Let me add that again, this goes to show that depending on a vendor for an important technology in your startup can actually be risky. Using open standards are always the way to go.
Well, no. Certainly not "always". You're absolutely right about the big risk, but sometimes the reward is worth the risk. Selling Photoshop plugins means being dependent on Adobe's decisions, but that doesn't mean you should go into business selling Gimp plugins instead.
What you have to do is keep the risk firmly in mind, and hedge it. Pay your insurance premiums.
I may be wrong, but my understanding of the technology was that Scribd iPaper is a wrapper over Flashpaper. I remember reading that somewhere, but can't be sure ...
I think there's a lesson to be learnt here, even though it might be a boring one: Don't be dependant on the newest and fanciest technology - you never know when it will be discontinued. Stick to cobol ;-)
There is zero risk and infinite risk. Betting your company on another company and having no exit strategy available (or possible) may be lucrative, for some time, but, in the end, may prove quite painful.

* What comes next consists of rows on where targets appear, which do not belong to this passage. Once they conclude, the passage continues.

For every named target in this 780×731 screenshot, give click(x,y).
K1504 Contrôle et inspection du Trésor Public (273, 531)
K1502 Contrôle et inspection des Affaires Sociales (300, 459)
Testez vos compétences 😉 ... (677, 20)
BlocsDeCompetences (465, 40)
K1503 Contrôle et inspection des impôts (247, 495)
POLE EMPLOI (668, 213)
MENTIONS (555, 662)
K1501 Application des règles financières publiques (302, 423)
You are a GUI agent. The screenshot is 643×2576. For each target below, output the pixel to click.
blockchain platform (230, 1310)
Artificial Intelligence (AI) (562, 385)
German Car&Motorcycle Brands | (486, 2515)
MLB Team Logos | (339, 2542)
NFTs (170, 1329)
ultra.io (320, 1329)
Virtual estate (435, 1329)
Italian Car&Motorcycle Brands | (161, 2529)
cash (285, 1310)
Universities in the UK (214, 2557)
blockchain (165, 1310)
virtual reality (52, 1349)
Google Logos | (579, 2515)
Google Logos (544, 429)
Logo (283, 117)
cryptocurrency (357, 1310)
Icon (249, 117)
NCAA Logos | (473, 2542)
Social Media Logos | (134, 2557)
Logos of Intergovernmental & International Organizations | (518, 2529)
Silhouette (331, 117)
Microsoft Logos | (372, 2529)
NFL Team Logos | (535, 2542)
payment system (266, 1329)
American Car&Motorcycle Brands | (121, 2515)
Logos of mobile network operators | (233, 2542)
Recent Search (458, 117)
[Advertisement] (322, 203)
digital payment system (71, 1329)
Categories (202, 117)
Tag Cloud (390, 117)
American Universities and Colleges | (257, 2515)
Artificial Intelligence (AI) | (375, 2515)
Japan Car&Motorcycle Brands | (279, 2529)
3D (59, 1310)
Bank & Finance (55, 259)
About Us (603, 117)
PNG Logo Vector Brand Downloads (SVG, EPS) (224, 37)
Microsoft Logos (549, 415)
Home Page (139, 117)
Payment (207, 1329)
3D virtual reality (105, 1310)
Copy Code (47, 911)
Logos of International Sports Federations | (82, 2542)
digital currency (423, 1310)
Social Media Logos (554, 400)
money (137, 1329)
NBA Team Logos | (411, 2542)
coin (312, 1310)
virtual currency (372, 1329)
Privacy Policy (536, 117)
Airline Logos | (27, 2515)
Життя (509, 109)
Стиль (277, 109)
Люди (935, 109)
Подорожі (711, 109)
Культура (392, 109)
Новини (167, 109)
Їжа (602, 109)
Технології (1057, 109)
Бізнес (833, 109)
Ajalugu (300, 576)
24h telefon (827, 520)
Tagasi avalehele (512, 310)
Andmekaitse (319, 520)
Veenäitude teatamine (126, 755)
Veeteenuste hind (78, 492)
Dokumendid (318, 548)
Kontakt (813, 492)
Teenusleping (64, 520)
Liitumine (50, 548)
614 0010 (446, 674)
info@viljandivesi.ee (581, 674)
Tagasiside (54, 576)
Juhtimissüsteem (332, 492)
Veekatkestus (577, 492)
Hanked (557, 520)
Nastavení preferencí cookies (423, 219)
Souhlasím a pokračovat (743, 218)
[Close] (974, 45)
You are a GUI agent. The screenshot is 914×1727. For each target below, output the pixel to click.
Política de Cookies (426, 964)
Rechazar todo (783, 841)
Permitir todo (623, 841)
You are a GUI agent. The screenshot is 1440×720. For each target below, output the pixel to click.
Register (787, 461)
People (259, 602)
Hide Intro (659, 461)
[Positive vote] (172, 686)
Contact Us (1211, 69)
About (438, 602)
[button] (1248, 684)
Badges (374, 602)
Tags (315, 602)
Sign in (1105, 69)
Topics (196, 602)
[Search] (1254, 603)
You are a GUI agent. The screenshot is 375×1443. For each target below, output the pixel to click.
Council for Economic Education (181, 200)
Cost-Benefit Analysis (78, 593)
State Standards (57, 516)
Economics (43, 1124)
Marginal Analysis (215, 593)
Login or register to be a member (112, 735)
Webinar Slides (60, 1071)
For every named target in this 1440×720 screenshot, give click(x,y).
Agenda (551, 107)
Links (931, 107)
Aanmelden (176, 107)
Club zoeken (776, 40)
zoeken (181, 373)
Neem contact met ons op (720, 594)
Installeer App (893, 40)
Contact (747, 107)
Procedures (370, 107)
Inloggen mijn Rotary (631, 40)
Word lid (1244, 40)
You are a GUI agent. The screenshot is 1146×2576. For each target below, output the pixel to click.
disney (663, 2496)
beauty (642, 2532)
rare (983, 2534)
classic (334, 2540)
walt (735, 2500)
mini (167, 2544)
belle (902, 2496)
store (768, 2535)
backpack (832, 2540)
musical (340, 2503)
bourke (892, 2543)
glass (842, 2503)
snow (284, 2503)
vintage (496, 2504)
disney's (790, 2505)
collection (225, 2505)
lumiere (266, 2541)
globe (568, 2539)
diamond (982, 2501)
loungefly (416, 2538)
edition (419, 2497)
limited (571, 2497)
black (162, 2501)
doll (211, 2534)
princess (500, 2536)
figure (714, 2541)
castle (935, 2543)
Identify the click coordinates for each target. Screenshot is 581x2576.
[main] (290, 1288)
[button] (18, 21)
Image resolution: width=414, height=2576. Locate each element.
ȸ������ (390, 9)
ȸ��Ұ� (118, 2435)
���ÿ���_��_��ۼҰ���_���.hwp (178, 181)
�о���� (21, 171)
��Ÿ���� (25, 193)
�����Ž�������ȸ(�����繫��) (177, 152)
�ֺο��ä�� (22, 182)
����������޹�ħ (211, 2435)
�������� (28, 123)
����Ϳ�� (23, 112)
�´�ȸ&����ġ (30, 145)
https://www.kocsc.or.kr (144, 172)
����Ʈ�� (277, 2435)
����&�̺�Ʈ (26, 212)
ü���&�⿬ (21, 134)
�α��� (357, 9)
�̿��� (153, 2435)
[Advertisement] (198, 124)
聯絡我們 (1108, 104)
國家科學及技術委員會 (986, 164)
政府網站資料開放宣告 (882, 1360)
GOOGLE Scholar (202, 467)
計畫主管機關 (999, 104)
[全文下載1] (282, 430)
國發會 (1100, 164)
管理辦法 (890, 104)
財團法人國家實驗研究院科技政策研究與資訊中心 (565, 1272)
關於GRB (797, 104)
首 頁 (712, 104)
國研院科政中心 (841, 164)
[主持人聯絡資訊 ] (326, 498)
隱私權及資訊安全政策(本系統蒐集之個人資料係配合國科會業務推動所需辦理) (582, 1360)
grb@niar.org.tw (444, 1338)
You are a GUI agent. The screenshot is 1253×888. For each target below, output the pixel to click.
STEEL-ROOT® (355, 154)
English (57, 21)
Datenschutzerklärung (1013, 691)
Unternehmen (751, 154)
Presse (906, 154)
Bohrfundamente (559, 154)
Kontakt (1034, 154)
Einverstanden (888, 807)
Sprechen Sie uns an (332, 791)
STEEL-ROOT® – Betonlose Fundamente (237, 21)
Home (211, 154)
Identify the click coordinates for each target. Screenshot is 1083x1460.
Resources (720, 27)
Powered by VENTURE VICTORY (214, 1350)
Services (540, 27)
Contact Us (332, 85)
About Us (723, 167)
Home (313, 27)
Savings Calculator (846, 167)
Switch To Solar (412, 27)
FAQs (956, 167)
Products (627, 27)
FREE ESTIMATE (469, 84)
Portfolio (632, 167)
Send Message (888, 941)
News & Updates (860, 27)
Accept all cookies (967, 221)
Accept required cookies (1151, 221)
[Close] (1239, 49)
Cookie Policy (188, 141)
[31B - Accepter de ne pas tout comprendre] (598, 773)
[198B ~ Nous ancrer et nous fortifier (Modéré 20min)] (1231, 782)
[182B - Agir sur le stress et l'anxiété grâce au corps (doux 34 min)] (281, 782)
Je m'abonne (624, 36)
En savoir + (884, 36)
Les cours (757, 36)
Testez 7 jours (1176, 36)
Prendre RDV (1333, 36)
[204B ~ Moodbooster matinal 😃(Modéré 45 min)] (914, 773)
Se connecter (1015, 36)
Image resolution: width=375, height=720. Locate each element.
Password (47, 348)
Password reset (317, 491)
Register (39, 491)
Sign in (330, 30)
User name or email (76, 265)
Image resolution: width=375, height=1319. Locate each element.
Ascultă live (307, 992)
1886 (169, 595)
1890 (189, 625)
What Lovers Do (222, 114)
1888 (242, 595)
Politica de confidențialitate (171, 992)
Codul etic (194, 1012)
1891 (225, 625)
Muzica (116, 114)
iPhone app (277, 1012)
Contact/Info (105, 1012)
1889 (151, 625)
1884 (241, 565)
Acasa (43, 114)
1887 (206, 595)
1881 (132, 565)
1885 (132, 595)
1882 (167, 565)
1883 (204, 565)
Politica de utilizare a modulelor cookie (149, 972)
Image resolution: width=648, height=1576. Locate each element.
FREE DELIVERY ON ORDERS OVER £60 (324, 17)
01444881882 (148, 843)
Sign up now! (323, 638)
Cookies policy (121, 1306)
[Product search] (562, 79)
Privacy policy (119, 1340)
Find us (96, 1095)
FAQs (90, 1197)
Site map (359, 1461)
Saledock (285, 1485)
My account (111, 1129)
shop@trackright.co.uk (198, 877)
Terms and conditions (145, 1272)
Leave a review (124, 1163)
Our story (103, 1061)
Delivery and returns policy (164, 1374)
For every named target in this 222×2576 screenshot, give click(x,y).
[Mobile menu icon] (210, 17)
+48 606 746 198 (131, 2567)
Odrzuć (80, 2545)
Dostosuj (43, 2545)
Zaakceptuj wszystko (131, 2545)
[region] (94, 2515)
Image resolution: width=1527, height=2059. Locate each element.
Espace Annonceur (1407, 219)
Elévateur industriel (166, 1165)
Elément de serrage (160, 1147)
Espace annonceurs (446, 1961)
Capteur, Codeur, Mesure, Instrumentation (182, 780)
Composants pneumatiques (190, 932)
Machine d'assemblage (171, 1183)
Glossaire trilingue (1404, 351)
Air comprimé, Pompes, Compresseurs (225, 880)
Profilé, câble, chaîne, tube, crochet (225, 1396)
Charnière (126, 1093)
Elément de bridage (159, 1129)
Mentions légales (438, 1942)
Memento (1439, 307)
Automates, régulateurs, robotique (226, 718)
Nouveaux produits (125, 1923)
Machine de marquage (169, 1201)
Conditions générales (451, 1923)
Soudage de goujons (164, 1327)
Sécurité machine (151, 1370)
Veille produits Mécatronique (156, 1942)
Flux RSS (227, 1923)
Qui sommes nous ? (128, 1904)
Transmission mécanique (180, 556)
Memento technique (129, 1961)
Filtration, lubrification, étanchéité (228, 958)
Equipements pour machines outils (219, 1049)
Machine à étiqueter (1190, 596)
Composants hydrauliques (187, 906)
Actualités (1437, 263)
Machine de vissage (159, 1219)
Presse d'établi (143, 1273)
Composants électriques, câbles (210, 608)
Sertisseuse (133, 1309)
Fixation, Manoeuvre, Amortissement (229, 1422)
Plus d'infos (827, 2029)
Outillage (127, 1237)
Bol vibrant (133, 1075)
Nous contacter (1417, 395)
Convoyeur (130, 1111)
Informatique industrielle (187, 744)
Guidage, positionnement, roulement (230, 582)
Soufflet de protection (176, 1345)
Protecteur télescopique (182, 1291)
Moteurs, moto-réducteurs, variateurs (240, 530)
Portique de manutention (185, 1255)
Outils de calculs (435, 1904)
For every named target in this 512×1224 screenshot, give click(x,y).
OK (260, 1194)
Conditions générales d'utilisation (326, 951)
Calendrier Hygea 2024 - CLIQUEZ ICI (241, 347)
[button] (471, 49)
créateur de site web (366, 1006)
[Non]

My advice would be to manage the non-zero risk and ride the other company for as long as you can, but keep Plan-B always in hand.
If this is so, then Scribd's PR person really needs to write TechCrunch every fifteen minutes until the site puts up a bigger correction. Just marking up the word "Scribd" in the story with a strikethru is nowhere near enough. A lot of readers might miss that detail. Others, like me, will see it but have no idea why it's there. And even if you recognize that they've been crossed out, just mentioning Scribd in this context is to associate them with something bad. As it stands, the article is the textual equivalent of a politician saying "Many public figures have fatal illnesses, but I would never accuse my opponent of having Lou Gehrig's Disease."
The fact that the word "Scribd" even appeared in that story calls for the removal of their name from the main story and the addition of a full blown, fall-on-our-sword, "We screwed up and didn't check our facts; Scribd has nothing to do with this story; we regret the error" apology at the end. This is nothing to be sly about.
Hehehe, this is what happens when you use proprietary, standardless, single-implementation products. Stay away from evil apps and you're not at any single company's mercy.